From the first line to the last, transcribe the data exactly.
┌─ Supplied records
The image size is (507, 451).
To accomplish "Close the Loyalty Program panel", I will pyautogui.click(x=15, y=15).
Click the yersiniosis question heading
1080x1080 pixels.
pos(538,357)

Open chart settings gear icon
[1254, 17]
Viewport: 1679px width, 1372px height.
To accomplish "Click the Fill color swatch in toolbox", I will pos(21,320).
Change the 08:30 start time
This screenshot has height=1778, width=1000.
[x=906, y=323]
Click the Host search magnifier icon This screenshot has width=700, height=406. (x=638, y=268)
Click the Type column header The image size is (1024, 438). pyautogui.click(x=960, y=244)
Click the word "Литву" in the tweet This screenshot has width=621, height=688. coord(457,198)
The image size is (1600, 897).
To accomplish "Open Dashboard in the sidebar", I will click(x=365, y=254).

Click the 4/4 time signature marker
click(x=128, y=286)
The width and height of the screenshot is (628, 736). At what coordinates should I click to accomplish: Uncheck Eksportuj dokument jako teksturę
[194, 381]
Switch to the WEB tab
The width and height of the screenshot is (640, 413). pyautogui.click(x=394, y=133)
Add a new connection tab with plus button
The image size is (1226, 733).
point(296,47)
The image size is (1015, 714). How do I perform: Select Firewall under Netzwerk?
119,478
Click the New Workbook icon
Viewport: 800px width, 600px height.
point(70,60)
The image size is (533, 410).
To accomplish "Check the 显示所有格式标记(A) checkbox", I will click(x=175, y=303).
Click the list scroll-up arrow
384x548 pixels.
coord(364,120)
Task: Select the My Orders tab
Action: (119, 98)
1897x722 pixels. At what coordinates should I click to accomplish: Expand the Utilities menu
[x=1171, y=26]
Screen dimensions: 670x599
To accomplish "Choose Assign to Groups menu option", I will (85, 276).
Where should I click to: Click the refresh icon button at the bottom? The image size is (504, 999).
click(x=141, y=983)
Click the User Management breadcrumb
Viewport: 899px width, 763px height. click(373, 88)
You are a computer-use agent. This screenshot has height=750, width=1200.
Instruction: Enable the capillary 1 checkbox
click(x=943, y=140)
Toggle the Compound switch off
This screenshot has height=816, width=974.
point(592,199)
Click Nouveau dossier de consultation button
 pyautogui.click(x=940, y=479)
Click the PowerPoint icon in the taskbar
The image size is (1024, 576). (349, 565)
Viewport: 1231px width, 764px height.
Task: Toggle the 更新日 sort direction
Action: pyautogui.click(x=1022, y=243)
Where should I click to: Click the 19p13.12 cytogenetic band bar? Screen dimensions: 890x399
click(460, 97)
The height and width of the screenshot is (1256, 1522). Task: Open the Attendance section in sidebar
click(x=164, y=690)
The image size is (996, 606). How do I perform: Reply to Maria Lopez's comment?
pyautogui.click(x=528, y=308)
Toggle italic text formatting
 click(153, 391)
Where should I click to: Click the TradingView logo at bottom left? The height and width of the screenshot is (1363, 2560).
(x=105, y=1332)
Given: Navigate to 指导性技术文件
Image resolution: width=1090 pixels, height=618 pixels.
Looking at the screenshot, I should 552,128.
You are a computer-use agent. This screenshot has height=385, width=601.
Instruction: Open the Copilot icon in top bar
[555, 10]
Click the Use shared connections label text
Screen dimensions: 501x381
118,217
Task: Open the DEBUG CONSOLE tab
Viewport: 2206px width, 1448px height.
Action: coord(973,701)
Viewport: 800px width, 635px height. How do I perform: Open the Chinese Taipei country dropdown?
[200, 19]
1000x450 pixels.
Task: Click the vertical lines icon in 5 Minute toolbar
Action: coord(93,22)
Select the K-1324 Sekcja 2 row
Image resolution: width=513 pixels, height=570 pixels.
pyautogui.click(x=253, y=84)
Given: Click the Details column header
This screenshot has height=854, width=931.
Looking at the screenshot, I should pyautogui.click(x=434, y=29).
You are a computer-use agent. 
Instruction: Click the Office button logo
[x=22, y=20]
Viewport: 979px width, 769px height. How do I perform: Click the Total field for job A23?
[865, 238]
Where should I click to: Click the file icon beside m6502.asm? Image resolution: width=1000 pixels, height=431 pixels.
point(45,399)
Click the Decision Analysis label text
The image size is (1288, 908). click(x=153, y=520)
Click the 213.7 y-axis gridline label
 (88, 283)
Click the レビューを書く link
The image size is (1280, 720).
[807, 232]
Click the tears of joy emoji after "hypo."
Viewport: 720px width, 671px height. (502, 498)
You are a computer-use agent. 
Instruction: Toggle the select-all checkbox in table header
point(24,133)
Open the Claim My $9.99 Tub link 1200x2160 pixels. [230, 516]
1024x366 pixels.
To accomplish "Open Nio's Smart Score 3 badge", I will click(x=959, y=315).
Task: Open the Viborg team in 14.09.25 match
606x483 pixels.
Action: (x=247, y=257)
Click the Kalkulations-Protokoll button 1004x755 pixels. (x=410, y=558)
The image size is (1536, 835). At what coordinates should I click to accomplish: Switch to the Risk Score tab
└─
Answer for the task =>
The image size is (507, 451).
To accomplish "Close the Loyalty Program panel", I will pyautogui.click(x=15, y=15).
Click the yersiniosis question heading
1080x1080 pixels.
pos(538,357)

Open chart settings gear icon
[1254, 17]
Viewport: 1679px width, 1372px height.
To accomplish "Click the Fill color swatch in toolbox", I will pos(21,320).
Change the 08:30 start time
This screenshot has height=1778, width=1000.
[x=906, y=323]
Click the Host search magnifier icon This screenshot has width=700, height=406. (x=638, y=268)
Click the Type column header The image size is (1024, 438). pyautogui.click(x=960, y=244)
Click the word "Литву" in the tweet This screenshot has width=621, height=688. coord(457,198)
The image size is (1600, 897).
To accomplish "Open Dashboard in the sidebar", I will click(x=365, y=254).

Click the 4/4 time signature marker
click(x=128, y=286)
The width and height of the screenshot is (628, 736). At what coordinates should I click to accomplish: Uncheck Eksportuj dokument jako teksturę
[194, 381]
Switch to the WEB tab
The width and height of the screenshot is (640, 413). pyautogui.click(x=394, y=133)
Add a new connection tab with plus button
The image size is (1226, 733).
point(296,47)
The image size is (1015, 714). How do I perform: Select Firewall under Netzwerk?
119,478
Click the New Workbook icon
Viewport: 800px width, 600px height.
point(70,60)
The image size is (533, 410).
To accomplish "Check the 显示所有格式标记(A) checkbox", I will click(x=175, y=303).
Click the list scroll-up arrow
384x548 pixels.
coord(364,120)
Task: Select the My Orders tab
Action: (119, 98)
1897x722 pixels. At what coordinates should I click to accomplish: Expand the Utilities menu
[x=1171, y=26]
Screen dimensions: 670x599
To accomplish "Choose Assign to Groups menu option", I will (85, 276).
Where should I click to: Click the refresh icon button at the bottom? The image size is (504, 999).
click(x=141, y=983)
Click the User Management breadcrumb
Viewport: 899px width, 763px height. click(373, 88)
You are a computer-use agent. This screenshot has height=750, width=1200.
Instruction: Enable the capillary 1 checkbox
click(x=943, y=140)
Toggle the Compound switch off
This screenshot has height=816, width=974.
point(592,199)
Click Nouveau dossier de consultation button
 pyautogui.click(x=940, y=479)
Click the PowerPoint icon in the taskbar
The image size is (1024, 576). (349, 565)
Viewport: 1231px width, 764px height.
Task: Toggle the 更新日 sort direction
Action: pyautogui.click(x=1022, y=243)
Where should I click to: Click the 19p13.12 cytogenetic band bar? Screen dimensions: 890x399
click(460, 97)
The height and width of the screenshot is (1256, 1522). Task: Open the Attendance section in sidebar
click(x=164, y=690)
The image size is (996, 606). How do I perform: Reply to Maria Lopez's comment?
pyautogui.click(x=528, y=308)
Toggle italic text formatting
 click(153, 391)
Where should I click to: Click the TradingView logo at bottom left? The height and width of the screenshot is (1363, 2560).
(x=105, y=1332)
Given: Navigate to 指导性技术文件
Image resolution: width=1090 pixels, height=618 pixels.
Looking at the screenshot, I should 552,128.
You are a computer-use agent. This screenshot has height=385, width=601.
Instruction: Open the Copilot icon in top bar
[555, 10]
Click the Use shared connections label text
Screen dimensions: 501x381
118,217
Task: Open the DEBUG CONSOLE tab
Viewport: 2206px width, 1448px height.
Action: coord(973,701)
Viewport: 800px width, 635px height. How do I perform: Open the Chinese Taipei country dropdown?
[200, 19]
1000x450 pixels.
Task: Click the vertical lines icon in 5 Minute toolbar
Action: coord(93,22)
Select the K-1324 Sekcja 2 row
Image resolution: width=513 pixels, height=570 pixels.
pyautogui.click(x=253, y=84)
Given: Click the Details column header
This screenshot has height=854, width=931.
Looking at the screenshot, I should pyautogui.click(x=434, y=29).
You are a computer-use agent. 
Instruction: Click the Office button logo
[x=22, y=20]
Viewport: 979px width, 769px height. How do I perform: Click the Total field for job A23?
[865, 238]
Where should I click to: Click the file icon beside m6502.asm? Image resolution: width=1000 pixels, height=431 pixels.
point(45,399)
Click the Decision Analysis label text
The image size is (1288, 908). click(x=153, y=520)
Click the 213.7 y-axis gridline label
 (88, 283)
Click the レビューを書く link
The image size is (1280, 720).
[807, 232]
Click the tears of joy emoji after "hypo."
Viewport: 720px width, 671px height. (502, 498)
You are a computer-use agent. 
Instruction: Toggle the select-all checkbox in table header
point(24,133)
Open the Claim My $9.99 Tub link 1200x2160 pixels. [230, 516]
1024x366 pixels.
To accomplish "Open Nio's Smart Score 3 badge", I will click(x=959, y=315).
Task: Open the Viborg team in 14.09.25 match
606x483 pixels.
Action: (x=247, y=257)
Click the Kalkulations-Protokoll button 1004x755 pixels. (x=410, y=558)
The image size is (1536, 835). At what coordinates should I click to accomplish: Switch to the Risk Score tab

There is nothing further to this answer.